After some modifications to the original algorithm, in order to promote balance, it works!
The following formula is used to calculate the orgScore:
orgScore = interDependencyCount - max(intraDependencyCount(parentFolder)).
max(intraDependencyCount(parentFolder))
means it takes the dependency weights from each node that comes from a separate parent and takes the max of it. Inter-dependency count is how many internal connections is has to it’s siblings.
This means the node has a stronger connection with the nodes of another parent rather than itself.
If we have A/1
-> A/2
, A/1
-> B/3
, A/1
-> B/4
, then the orgScore would be 1 - max([B, 2])
= 1 - 2
= -2
.
If the org score is negative, than a recommendation is suggested. Once all the recommendations are given, they are applied, and recalculated after each application. If a move is made, the actual recommendation may be different from the initial list of recommendations.

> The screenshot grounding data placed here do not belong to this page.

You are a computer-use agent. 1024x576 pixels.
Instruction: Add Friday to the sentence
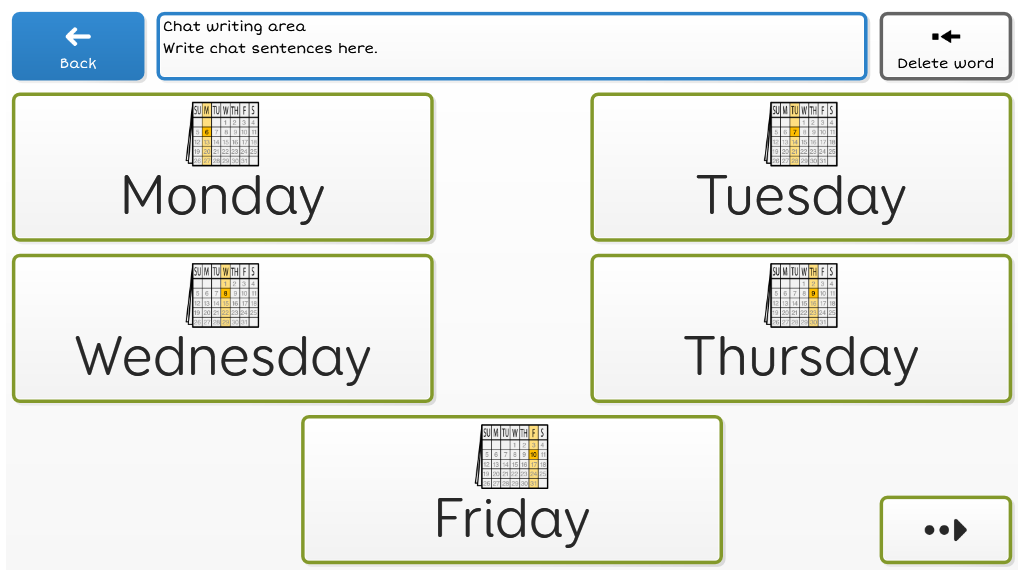512,518
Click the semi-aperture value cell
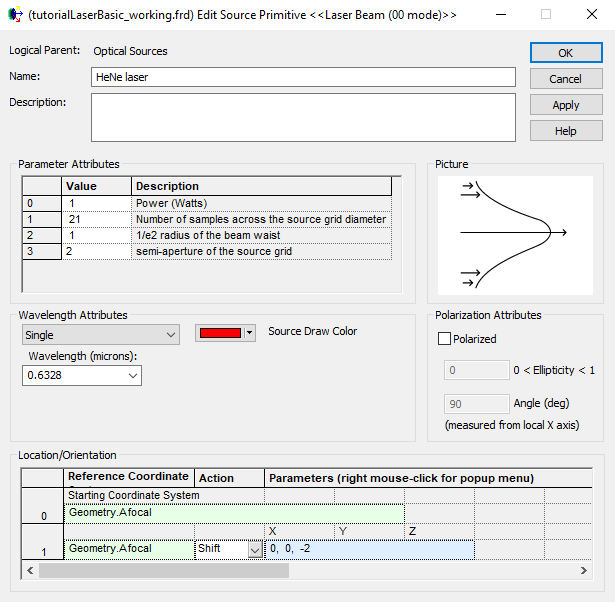 [x=96, y=251]
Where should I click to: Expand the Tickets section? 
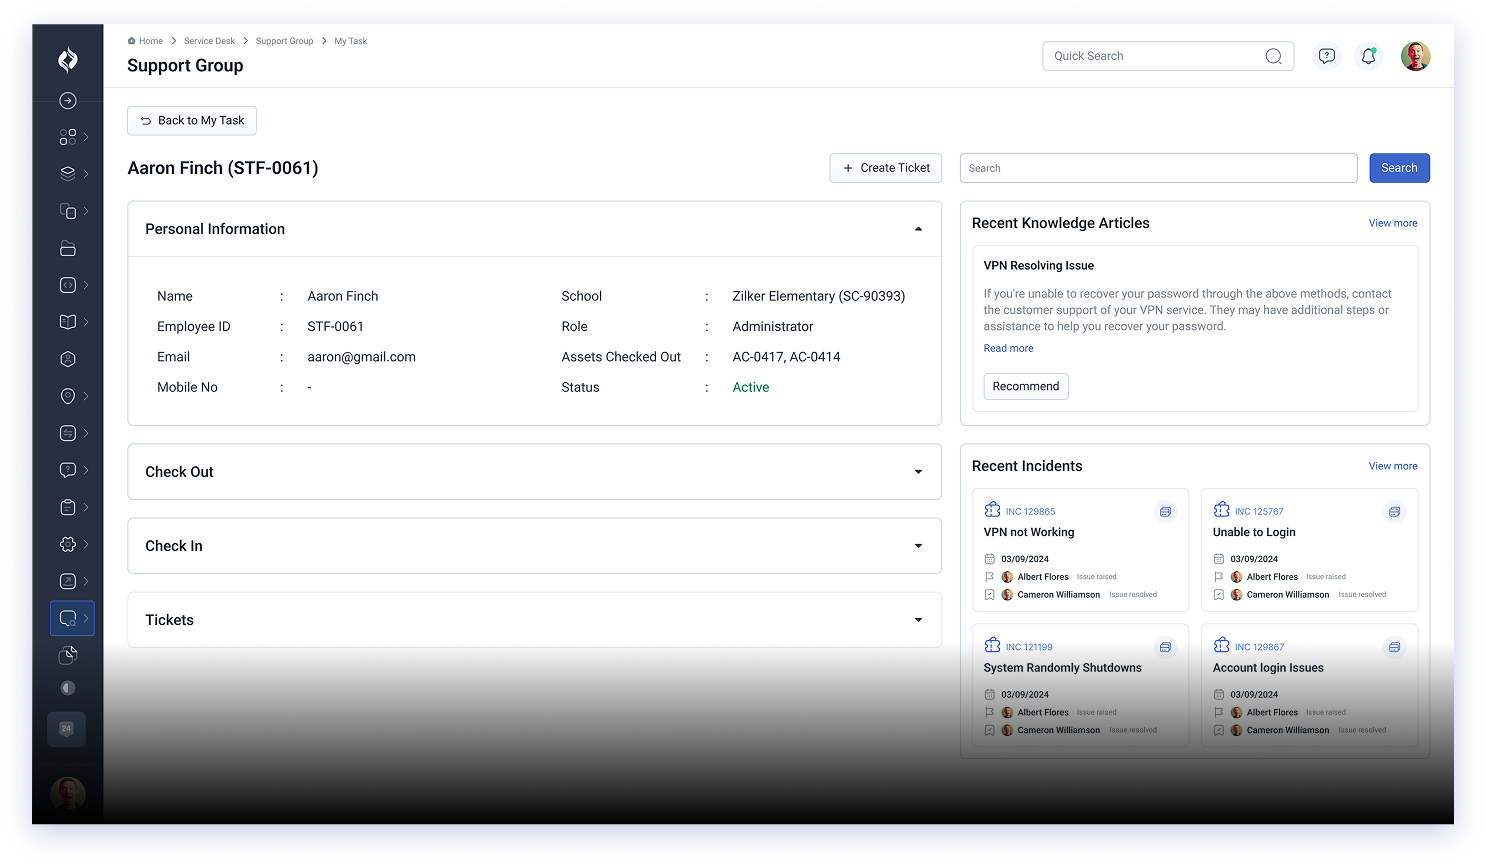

For example, with the example above the Nodes have the following org scores:
Source Node | Org Score |
---|---|
A/1 | -1 |
A/3 | -1 |
B/2 | -1 |
B/4 | -1 |
And the following list of initial move recommendations:
Node | New Parent |
---|---|
A/1 | B |
A/3 | B |
B/2 | A |
B/4 | A |
If we made that entire list of recommendations in a row, we’d be right back where we started! When we apply them and recalculate, making sure to apply one parent node at a time, in order to promote balance, the final moves made are:
Node | New Parent |
---|---|
A/1.ts | B |
B/4.ts | A |
You can replicate these findings ourself by running the tsDependencyGrapher with the following config.json:
{
"repos": [
{
"full_name": "stacey-gammon/ts_dependency_grapher",
"tsconfig": "./examples/simple_bad/tsconfig.json",
"source": "file",
"outputName": "simple_bad",
"refresh": true
}
],
"outputFolder": ".",
"excludeFilePaths" : ["_test_", ".test.ts"],
"nodeColorWeight": "OrgScore",
"nodeSizeWeight": "PublicAPICount",
"zooms": [4],
}
Add a bit more complexity
Let’s now expand this to two new example code organizations:
Using red colors to indicate nodes with larger negative org scores, and blue colors to indicate nodes with larger positive org scores, the graphs are representative of the numbers in a visual manner:
Running the logic on them, the nicely organized graph comes up with no recommendations, while the poorly organized one ends up as:
Unfortunately, this isn’t as balanced as I would have liked, so that part of the algorithm could use some modification.
Follow-ups
Improving the balancing
One problem with this algorithm is that it optimizes one giant module. If every node is in a single folder, the org score would be very high because it would have no intra-dependencies and many inter-dependencies.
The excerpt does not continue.